Ao gshow, ela conta que, logo após o nascimento da filha, teve “uma sensação de que algo não estava legal”. Mas demorou alguns meses até que o pressentimento se tornasse uma certeza, quando parou para assistir ao vídeo do parto:
“E, quando assisti, revi tudo o que aconteceu e entendi o que sofri. Inclusive, muitas mulheres relatam que é importante gravar [o parto] ou escrever logo depois o que aconteceu, porque a gente esquece.”
Por medo de atrapalhar o processo, a influenciadora acabou não contestando o que estava acontecendo na hora: “No meu caso, foi tudo conduzido de uma forma tão natural, como se fosse assim que deveria ser, mesmo com a ciência de que estava vivendo uma violência, eu estava em um lugar de extrema vulnerabilidade.”
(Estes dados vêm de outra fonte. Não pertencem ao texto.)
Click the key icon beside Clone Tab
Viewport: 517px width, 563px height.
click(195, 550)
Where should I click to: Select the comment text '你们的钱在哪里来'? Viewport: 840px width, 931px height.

Sobre a sensação de impotência, inclusive, Shantal reforça a importância de ter um bom diálogo com o acompanhante do parto a respeito dos direitos da gestante: “É imprescindível que você converse com o seu parceiro ou com quem vai acompanhá-la para que, caso você não consiga falar, a pessoa consiga te ajudar.”
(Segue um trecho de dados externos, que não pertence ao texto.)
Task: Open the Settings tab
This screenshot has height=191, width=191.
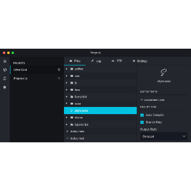Action: tap(140, 61)
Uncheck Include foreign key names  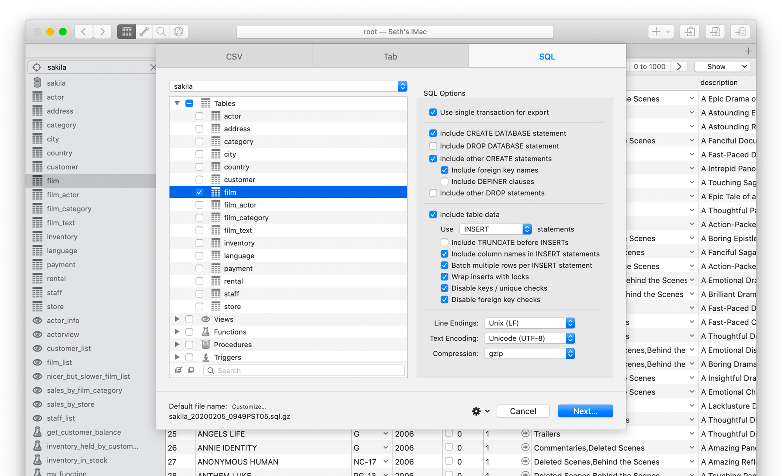coord(445,170)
Por fim, Shantal alerta as gestantes para que se informem sobre práticas comuns de violência obstétrica, conheça seus direitos ao longo de toda a gestação – para identificar possíveis condutas desrespeitosas ou abusivas – e pesquise sobre seu médico.
“Se você tiver a oportunidade de escolher o seu médico, pesquise com muito cuidado, tente conversar com pacientes desse médico, entender como foram esses partos e qual é a conduta desse profissional para fazer uma escolha mais assertiva.”